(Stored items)
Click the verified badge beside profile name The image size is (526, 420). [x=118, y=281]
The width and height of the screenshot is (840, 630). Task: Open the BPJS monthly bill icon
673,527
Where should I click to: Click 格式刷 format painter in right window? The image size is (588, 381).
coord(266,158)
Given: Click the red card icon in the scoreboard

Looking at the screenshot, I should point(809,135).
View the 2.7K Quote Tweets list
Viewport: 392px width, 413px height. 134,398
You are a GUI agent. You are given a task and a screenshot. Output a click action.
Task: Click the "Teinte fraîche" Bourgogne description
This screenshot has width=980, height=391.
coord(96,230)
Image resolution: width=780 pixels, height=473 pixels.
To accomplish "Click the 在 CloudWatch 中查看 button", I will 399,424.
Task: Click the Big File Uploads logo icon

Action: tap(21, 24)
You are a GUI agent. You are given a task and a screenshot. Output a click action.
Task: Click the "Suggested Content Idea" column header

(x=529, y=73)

* Activity *
Line by line, copy the data above.

* Answer *
Click the verified badge beside profile name The image size is (526, 420). [x=118, y=281]
The width and height of the screenshot is (840, 630). Task: Open the BPJS monthly bill icon
673,527
Where should I click to: Click 格式刷 format painter in right window? The image size is (588, 381).
coord(266,158)
Given: Click the red card icon in the scoreboard

Looking at the screenshot, I should point(809,135).
View the 2.7K Quote Tweets list
Viewport: 392px width, 413px height. 134,398
You are a GUI agent. You are given a task and a screenshot. Output a click action.
Task: Click the "Teinte fraîche" Bourgogne description
This screenshot has width=980, height=391.
coord(96,230)
Image resolution: width=780 pixels, height=473 pixels.
To accomplish "Click the 在 CloudWatch 中查看 button", I will 399,424.
Task: Click the Big File Uploads logo icon

Action: tap(21, 24)
You are a GUI agent. You are given a task and a screenshot. Output a click action.
Task: Click the "Suggested Content Idea" column header

(x=529, y=73)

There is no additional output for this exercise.